Honestly, trying to sway you from an idea you have your heart set on is like doing so with any other Fi dominant I have encountered: it's like trying to tickle a brick wall in the hopes that it will crumble in a fit of giggles.



> I'll state my case for feeling a confirmed extrovert, and please feel free to explain your case or where my case is faulty:


Needless to say, I can't _wait_ to see.



> Why I'm an extrovert
> 1. I not only enjoy social situations, large groups, and crowds of strangers, but I PREFER to be in them.
> 2. Not only do I not need "alone time", I find it selfish and trite
> 3. I don't get drained or easily annoyed by people, conversation, or public outings
> 4. Of my circle of friends, I'm the loudest and most talkative. I'm the one who tends to start, and dominate, conversations
> 5. I'm more likely to talk to a complete stranger than to hope they talk to me
> 6. I have my own thoughts, but I almost make most people aware of them (whether verbally or because they read my writings)
> 7. I'm not shy, embarrassed, or quiet about...really anything.
> 8. I'm active. I don't just have extroverted thoughts; I match them with extroverted actions.
> 
> Feel free to dissect that as you wish.


Gladly.

1. Has nothing to do with introversion or extraversion.
2. Has nothing to do with introversion or extraversion.
3. Has nothing to do with introversion or extraversion.
4. Has nothing to do with introversion or extraversion.
5. Has nothing to do with introversion or extraversion.
6. Has nothing to do with introversion or extraversion.
7. Has nothing to do with introversion or extraversion.
8. Has nothing to do with introversion or extraversion.

Introversion is gaining inspiration from within in the context of a function. Extraversion is gaining inspiration from without in the context of a function. The "I" or "E" in your type is determined by whether or not the dominant function is introverted or extraverted.

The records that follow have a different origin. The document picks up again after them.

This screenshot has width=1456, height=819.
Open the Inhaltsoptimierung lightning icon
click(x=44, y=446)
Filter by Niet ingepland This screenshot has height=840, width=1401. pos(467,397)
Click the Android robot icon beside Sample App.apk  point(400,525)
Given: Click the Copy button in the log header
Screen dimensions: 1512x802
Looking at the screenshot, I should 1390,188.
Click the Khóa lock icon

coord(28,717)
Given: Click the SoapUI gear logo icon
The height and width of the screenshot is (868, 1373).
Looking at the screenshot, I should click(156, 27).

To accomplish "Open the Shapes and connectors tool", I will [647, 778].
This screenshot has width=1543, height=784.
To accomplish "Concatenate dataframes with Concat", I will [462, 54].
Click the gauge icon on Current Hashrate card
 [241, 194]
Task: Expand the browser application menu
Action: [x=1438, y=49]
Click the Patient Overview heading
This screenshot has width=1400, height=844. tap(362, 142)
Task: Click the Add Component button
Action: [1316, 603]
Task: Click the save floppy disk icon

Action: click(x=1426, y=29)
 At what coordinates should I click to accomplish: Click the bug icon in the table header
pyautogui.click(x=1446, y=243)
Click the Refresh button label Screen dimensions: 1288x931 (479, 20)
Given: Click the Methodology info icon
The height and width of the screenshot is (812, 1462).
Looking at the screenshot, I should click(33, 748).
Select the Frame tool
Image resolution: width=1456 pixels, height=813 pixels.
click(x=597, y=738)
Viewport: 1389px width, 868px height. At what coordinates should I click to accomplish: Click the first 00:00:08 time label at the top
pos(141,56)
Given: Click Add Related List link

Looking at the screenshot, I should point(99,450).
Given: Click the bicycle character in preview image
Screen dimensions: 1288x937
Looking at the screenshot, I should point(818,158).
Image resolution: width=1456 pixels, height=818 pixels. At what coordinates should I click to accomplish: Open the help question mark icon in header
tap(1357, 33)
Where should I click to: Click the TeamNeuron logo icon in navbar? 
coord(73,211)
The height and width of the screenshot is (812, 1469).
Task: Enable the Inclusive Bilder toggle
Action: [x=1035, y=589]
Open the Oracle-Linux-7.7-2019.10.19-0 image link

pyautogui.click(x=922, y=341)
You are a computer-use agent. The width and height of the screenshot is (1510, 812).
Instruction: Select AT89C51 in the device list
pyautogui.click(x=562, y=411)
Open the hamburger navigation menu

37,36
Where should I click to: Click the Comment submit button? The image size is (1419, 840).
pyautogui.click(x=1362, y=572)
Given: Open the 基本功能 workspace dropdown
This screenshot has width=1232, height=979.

Since emphasis is important to you I will be as emphatic as possible here: *None of what you listed has anything to do with introversion or extraversion! Nothing! None of it does! It does not, none of it! Think of another way to say that, and insert it here! Do it again!*

I hope this was emphatic enough.


----------



## Shinji Mimura

Promethea said:


> From what little I know of you (sans the questionnaire -- I don't think that they always get to the point) I wouldn't say that you seem directive-oriented like a Te dom. At a glance, I would wonder if you are perhaps an Se dom.
> 
> There are some things that I'm curious about that have little to do with the mbti stereotypes. Firstly, how are your relations with others -- are you 1. easy going, welcoming of pretty much everyone, rarely get into an argument or dislike anyone? 2. Dramatic, like to have a presence, quickly divide people up into whos ok, and whos the enemy? 3. Not focused on having a presence, but harshly judgmental toward -some- others? or 4. Accepting but more on the fringes of a social group, and you genuinely think each person has some goodness within them and something to bring to the table?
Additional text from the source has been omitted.